» Work instruction 1:
Answer from the saponin reply:
(a) On what kind of material does the original query say saponin is used for cytokine immunohistochemistry?
(b) What happens to the cells after they are washed with buffer that lacks saponin?
(c) To which two agents does the reply compare saponin's use as a "soap"?
» Work instruction 2: Name every detergent or soap-like agent that the response section of the saponin reply mentions, starting at "Saponin is very useful".
» Work instruction 3: According to the saponin reply, why must saponin go into all reagents from endogenous peroxidase blocking through the chromogen solution? Answer in one to three sentences.

» Extracted text:
◇ ◇ ◇ ◇ ◇ ◇ ◇
Re: saponin

From:"C.M. vander Loos" <>

>I have heard mention about using saponin for cytokine immunohistochemistry
>(ie. Interleukins, etc) on formaldehyde fixed paraffin embedded material.
>Has anyone more information. Is it used in the wash buffer or retrieval
>Jim Manavis


Saponin is very useful for immunostaining of cytokines in intact cells.
Saponin  creates holes in the outer membrane allowing your antibodies go in
and out. The action of saponin is however reversible. After after washing
with buffer without it, the cells will close again. Therefore, you need to
add saponin to ALL reagents from endogenous peroxidase blocking until the
chromogen solution.
Although there are reports that claim its necessity the use of saponin for
tissue sections is however doubtful. Personally I believe that after
sectioning of a tissue block, all cells in it are cut through, having their
interior completely exposed. From this point of view saponin is not needed.
However, you may just add it as a "soap" for reducing non-specific binding
of your antibodies, like with Tween-20 or Triton-X-100.
◇ ◇ ◇ ◇ ◇ ◇ ◇
» Stored data:
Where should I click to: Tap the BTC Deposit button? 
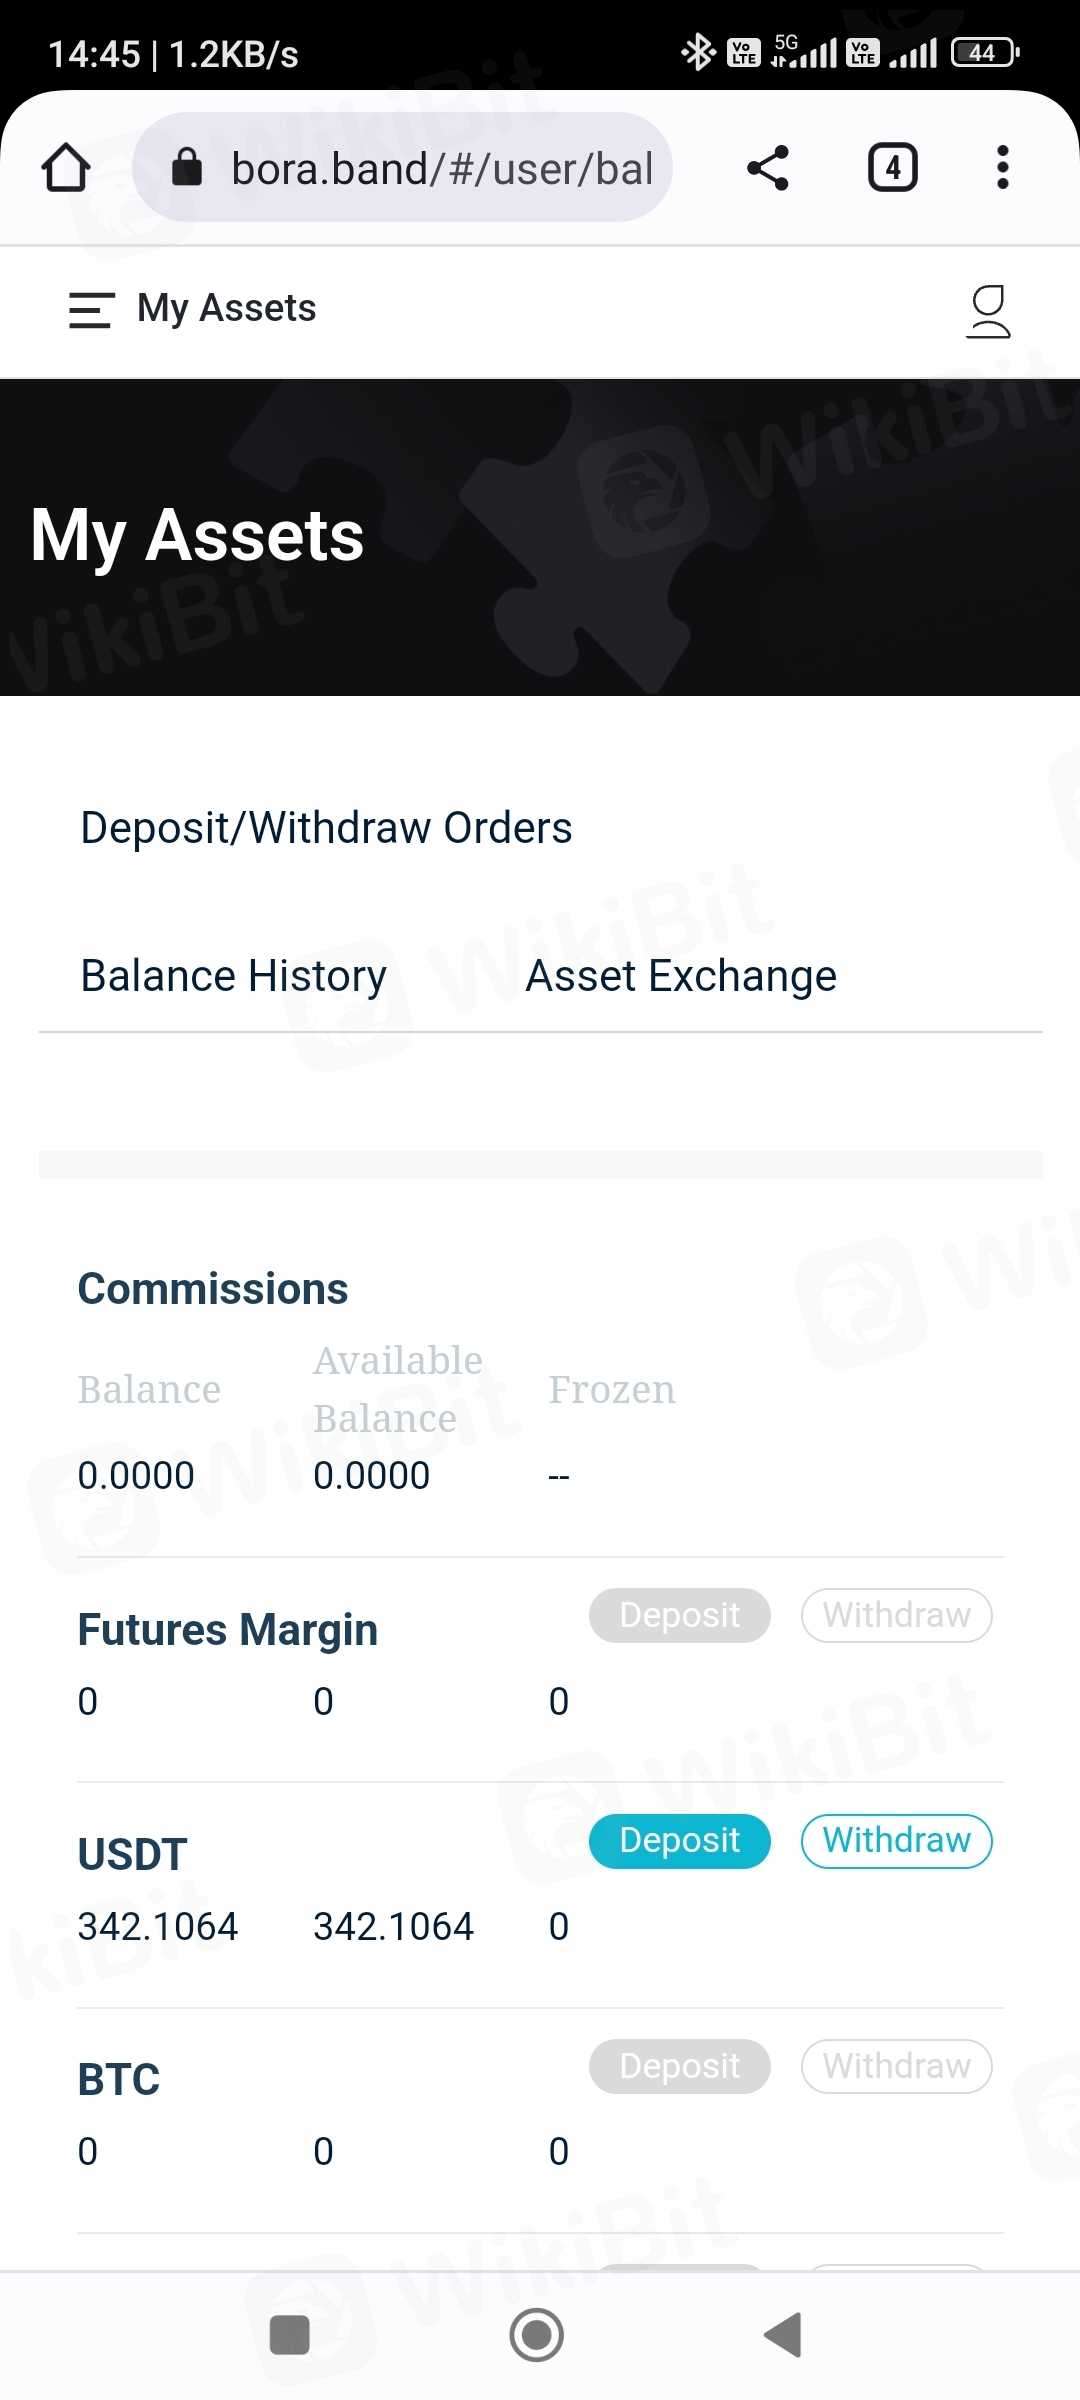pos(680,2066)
◇ ◇ ◇ ◇ ◇ ◇ ◇
» Worked solution 1:
(a) Formaldehyde-fixed, paraffin-embedded material.
(b) The cells close again.
(c) Tween-20 and Triton-X-100.

» Worked solution 2: Saponin, Tween-20, Triton-X-100

» Worked solution 3: Saponin's action is reversible. It opens holes in the outer membrane so antibodies can pass through, but once the cells are washed with buffer that lacks saponin, they close again.